At the moment I don't have time to write a longer discussion, so for now I'll repost what I wrote in another thread. We'll see which of those new threads will get most intelligent discussion.

a non-trivial portion of the more complex parts of the instrucion set
Yeah, that is the key.

As a miner, this frightens me because when this era of "flexible ASICs" arrive, GPU miners will definitely be obsolete. Add this to the threat of Ethereum going POS, it seems like the odds are stacked against us regular home-based miners. This might be a signal that now is a good time to liquidate mining rig assets and just directly invest in coins.
The thing is that it is relatively easy to write hash function that are very ASIC-proof or FPGA-proof.

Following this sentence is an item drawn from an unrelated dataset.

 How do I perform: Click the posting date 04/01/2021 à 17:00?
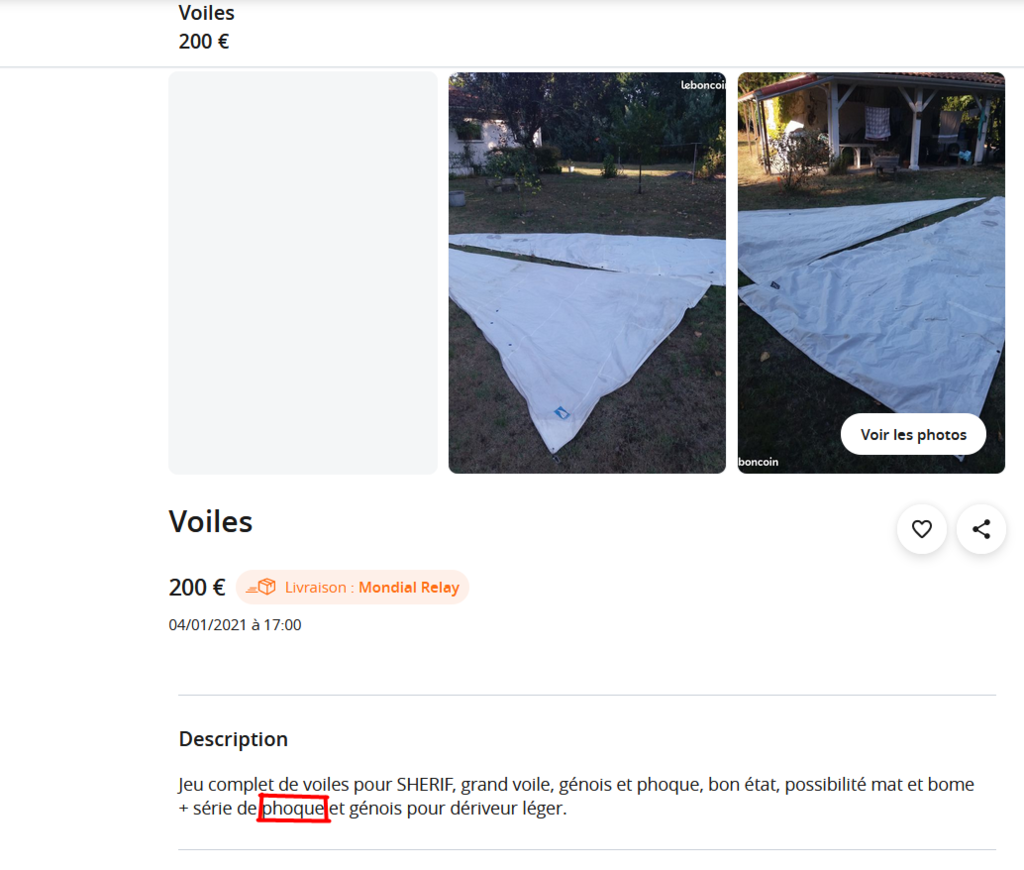235,625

Bytom folks are a good example. Their goal was not to be general-ASIC-proof but to make sure that the ASIC that is fast at implementing their hash in their ASIC. So they wrote a hash function that uses lots of floating point calculations exactly in the way that their AI-oriented ASIC does. The hard part of understanding Bytom's "Tensority" algorithm is finding exact information about the actual ASIC chips that are efficient doing those calculations.

But the general idea is very simple: if you don't want your XYZ devices to become, play to their strengths in designing the hash function.

For XYZ==GPU start with GPUs strengths. I haven't studied the recent GPU universal shader architecture, but the main idea was to optimize particular floating point computation used in 3D graphics using homogeneous coordinates, like AX=Y, where A is 4*4 matrix and X is 4*1 vector <x,y,z,w> where w==1. So include lots of those in your hash function. In particular GPUs are especially fast when using FP16, a half-precision floating point.

For XYZ==CPU made by Intel/AMD using x86 architecture, again start with their strengths. They have unique FPU unit with unique 10-byte floating point format and unique 8-byte BCD decimal integer format. Additionally they have dedicated hardware to compute various transcendental functions. So use a lot of those doing chaotic irreducible calculations like https://en.wikipedia.org/wiki/Logistic_map or https://en.wikipedia.org/wiki/Lorenz_system . Of course one could write an emulation of those formats using quad-precision floating point (pairs of double-precision floats), but it will take many months.

During those months you have additional time to research more strengths of your GPUs or CPUs. Use them in a hard-fork to assure that the preferred vendor of your mining hardware continues to be Intel/AMD/Nvidia.